Saturday 8 September 2012

Prom 75 - Haitink supervises the Vienna Phil

Bernard Haitink (Photo: Jane Bown)

Is there any more infuriating an orchestra than the Vienna Philharmonic? They’re often cited as the world’s greatest orchestra and can produce a warm and lyrical sound unmatched by any other ensemble on the planet. But their quality seems to have an on/off switch, and their second appearance at the 2012 Proms showed the best and worst of their playing.

Bernard Haitink – a remarkable institution in his own right – conducted the VPO’s two Proms. I was only able to make it to the second, but was rewarded with what for me was always going to be a season highlight: This super –distinguished maestro leading the VPO in Strauss’s Alpine Symphony.
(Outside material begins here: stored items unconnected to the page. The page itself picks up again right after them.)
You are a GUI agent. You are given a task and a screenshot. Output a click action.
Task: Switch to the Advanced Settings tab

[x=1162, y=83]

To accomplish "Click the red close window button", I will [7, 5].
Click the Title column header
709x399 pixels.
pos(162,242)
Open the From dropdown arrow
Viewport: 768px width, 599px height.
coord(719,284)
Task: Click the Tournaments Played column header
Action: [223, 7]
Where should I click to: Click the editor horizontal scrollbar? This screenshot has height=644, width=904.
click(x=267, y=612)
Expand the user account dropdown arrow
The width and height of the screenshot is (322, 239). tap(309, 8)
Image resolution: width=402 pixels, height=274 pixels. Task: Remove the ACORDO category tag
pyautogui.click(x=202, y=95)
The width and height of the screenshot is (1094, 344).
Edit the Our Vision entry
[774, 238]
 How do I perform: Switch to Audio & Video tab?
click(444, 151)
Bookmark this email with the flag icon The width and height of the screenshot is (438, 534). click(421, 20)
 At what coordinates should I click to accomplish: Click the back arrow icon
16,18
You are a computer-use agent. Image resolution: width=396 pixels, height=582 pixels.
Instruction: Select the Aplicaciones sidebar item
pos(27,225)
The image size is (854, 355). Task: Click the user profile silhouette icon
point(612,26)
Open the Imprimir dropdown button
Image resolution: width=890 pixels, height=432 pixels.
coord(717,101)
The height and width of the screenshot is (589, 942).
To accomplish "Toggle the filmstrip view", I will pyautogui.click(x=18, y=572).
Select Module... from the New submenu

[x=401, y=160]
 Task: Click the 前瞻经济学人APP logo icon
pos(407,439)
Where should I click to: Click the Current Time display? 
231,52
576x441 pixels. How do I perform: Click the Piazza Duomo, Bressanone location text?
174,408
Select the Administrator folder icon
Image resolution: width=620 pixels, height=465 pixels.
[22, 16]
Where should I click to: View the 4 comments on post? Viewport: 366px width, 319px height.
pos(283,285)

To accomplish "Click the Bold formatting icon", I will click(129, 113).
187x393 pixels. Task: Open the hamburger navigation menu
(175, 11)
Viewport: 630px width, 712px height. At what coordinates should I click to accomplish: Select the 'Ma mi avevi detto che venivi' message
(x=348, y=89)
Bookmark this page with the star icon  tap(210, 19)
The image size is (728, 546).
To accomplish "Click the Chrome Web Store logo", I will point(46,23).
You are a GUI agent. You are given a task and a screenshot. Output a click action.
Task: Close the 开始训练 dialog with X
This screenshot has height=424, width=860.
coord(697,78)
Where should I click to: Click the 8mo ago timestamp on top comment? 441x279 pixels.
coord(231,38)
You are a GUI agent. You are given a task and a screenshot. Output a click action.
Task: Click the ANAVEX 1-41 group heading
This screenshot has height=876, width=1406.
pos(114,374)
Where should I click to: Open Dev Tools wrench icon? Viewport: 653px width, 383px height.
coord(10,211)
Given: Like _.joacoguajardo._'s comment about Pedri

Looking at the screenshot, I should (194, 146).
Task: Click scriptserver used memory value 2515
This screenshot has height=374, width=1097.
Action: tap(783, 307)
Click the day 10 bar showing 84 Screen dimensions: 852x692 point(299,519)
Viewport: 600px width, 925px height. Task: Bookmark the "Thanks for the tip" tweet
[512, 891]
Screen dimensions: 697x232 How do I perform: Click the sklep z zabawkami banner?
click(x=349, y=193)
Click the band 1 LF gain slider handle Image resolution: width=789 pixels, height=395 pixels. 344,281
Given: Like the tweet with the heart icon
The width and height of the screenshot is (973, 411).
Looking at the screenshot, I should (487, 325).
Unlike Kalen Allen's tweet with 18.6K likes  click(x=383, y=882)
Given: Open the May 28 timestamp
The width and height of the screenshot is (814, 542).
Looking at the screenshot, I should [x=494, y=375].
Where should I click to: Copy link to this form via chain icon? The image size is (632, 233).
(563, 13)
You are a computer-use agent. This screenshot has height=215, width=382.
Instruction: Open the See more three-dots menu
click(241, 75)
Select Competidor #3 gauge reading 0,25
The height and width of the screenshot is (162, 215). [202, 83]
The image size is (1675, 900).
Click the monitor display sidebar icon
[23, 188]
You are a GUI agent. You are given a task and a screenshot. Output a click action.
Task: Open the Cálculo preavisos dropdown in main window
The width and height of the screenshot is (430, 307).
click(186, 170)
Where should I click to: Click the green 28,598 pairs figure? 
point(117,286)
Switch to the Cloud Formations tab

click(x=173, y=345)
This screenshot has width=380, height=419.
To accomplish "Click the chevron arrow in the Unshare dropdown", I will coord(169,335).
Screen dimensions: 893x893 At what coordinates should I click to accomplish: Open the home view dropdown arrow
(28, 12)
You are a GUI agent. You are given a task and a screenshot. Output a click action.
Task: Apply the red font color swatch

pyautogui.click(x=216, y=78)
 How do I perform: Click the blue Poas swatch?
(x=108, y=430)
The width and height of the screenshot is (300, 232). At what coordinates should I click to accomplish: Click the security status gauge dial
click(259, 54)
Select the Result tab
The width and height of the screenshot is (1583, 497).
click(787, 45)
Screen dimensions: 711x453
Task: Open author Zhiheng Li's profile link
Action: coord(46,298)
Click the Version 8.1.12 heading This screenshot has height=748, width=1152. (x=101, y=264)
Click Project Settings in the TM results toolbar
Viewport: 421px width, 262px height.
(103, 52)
Haitink is much loved, but his unfussy and rhythmically foursquare approach isn’t suited to all repertoire. The Alpine Symphony wouldn’t seem to be an obvious fit, given that so much of it benefits from an almost lurid overstatement of its descriptive qualities. Haitink has form in this music, though, having recorded it with the LSO (for their in house label), and, while this Proms performance was not the last word in the work, he made a strong case for treating Strauss’s 50 minute tone poem in symphonic terms.

What we got was a typically controlled and sustained arc that prioritised flow over detail. It necessarily sacrificed the initial thrill of Strauss’s ecstatic sunrise for an even greater climax at the top of the mountain, while trying to show a clear line throughout. The VPO answered his direction with radiant playing that maintained its warm lyrical intensity at a fortissimo full cry. They did quiet too: never have I heard the opening (and closing) brass statement sound so distant and perfectly balanced.

But it’s never plain sailing with the VPO, and as if to even out all that was miraculous and finely crafted, there were fluffs aplenty. It’s moments such as these that show what the VPO’s really up to: with heads buried in their parts, these musicians are following each other and not the conductor, and a bungled entry seems to sow confusion in the ranks. Their performance of Haydn’s 104th Symphony (the London) demonstrated their refusal to play together – precision is impossible like this, sacrificed instead for beauty of tone.

And then, as though to drive that point mercilessly home, they embarked on the obligatory Johann Strauss II encore (Voices of Spring/Frühlingsstimmen) with all the sloppy indifference of an amateur orchestra at the first rehearsal after the holidays. Haitink may as well not have been there – this was orchestral playing by committee – and he certainly should have known better.